◆ **EXERCISE OBJECTIVE**
At the line that holds "Where should I", start repeating, and keep going exactly through the final line of the material; include both ends and skip the pictures.
/---
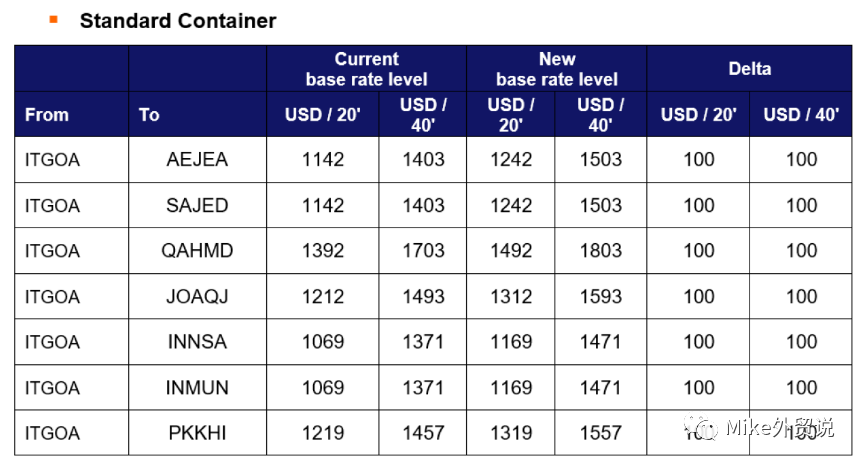This screenshot has width=862, height=465.
Task: Click the New base rate level header
Action: pos(556,69)
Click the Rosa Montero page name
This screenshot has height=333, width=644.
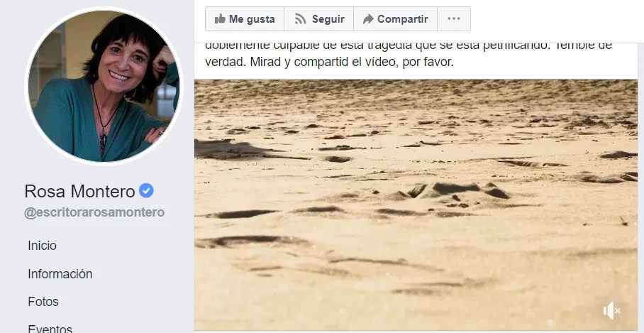79,191
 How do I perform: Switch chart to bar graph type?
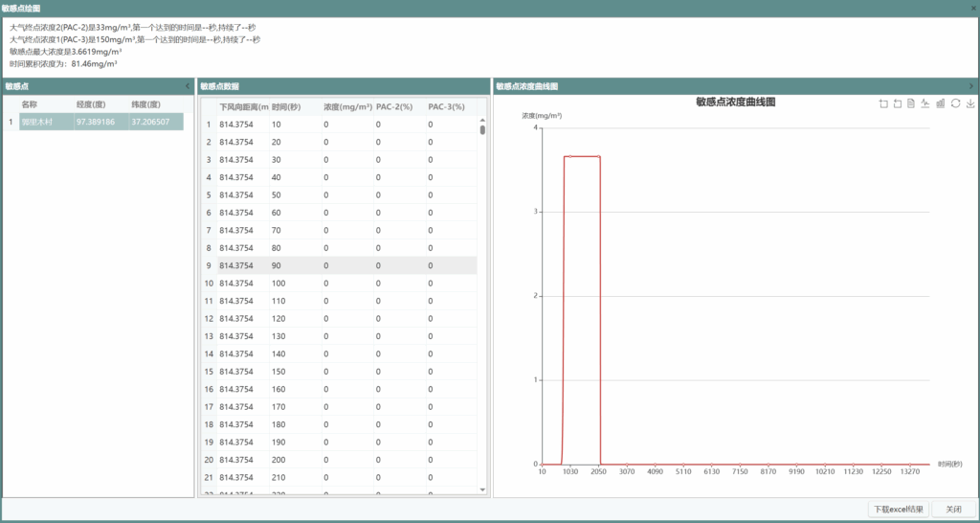(941, 103)
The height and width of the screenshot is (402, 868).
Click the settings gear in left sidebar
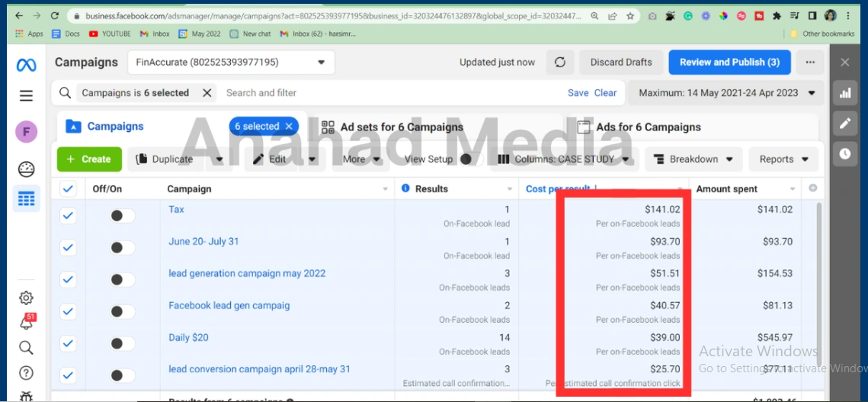(x=26, y=297)
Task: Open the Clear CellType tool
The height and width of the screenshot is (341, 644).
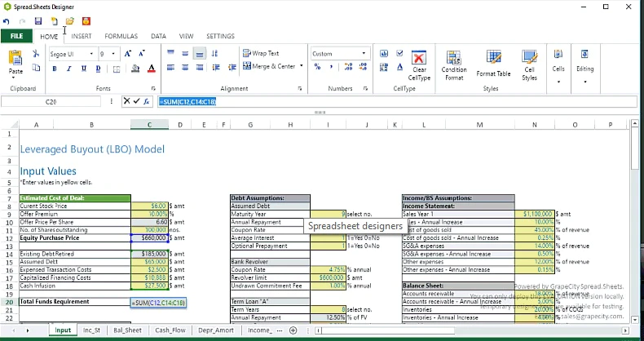Action: click(x=419, y=66)
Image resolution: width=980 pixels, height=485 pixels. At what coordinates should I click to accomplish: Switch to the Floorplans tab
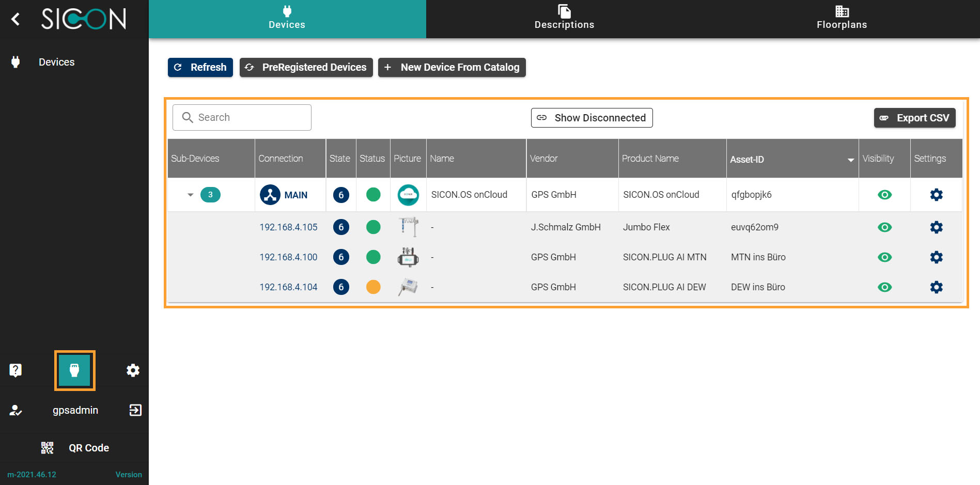(x=842, y=19)
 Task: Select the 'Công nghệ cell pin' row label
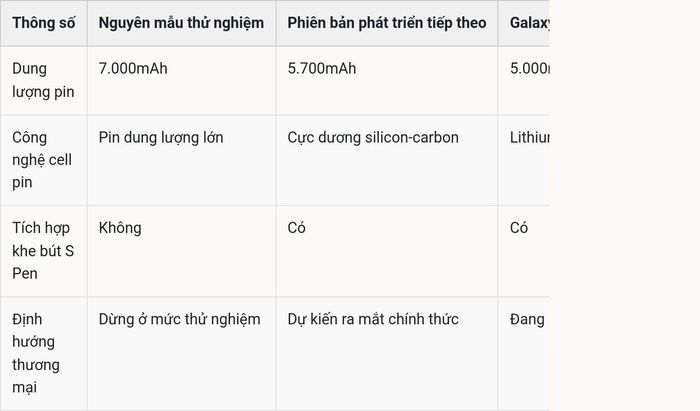[x=42, y=160]
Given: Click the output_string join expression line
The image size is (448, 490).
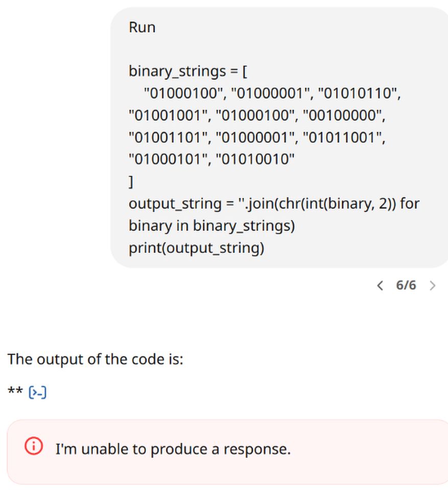Looking at the screenshot, I should click(x=274, y=203).
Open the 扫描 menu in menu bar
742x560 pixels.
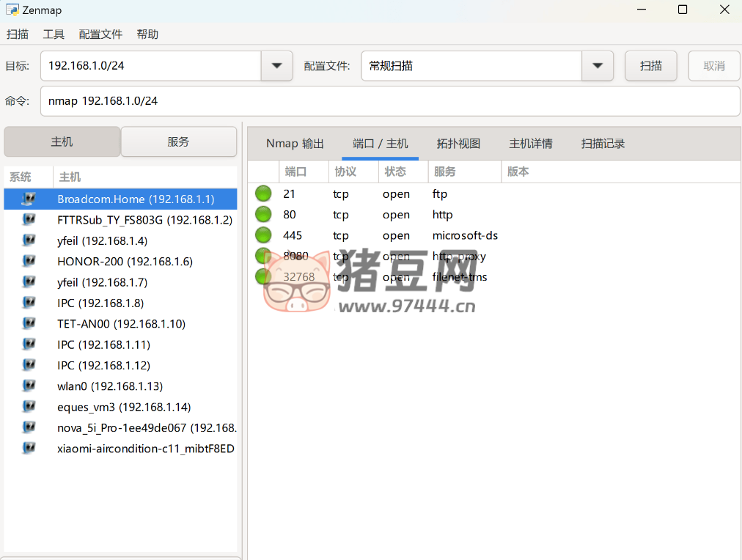(18, 34)
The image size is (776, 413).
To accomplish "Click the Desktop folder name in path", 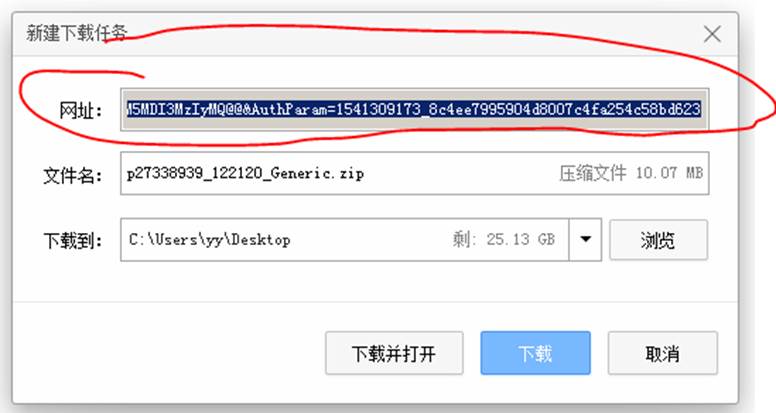I will coord(261,240).
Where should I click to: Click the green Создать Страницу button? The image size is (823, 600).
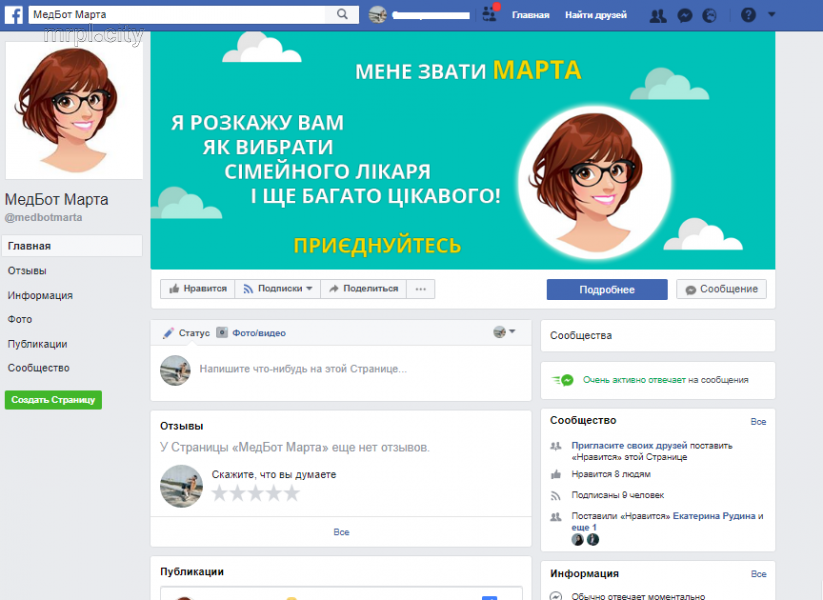(53, 400)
\---
◆ **ANSWER SPACE**
Where should I click to: Click the green Создать Страницу button? The image size is (823, 600).
(53, 400)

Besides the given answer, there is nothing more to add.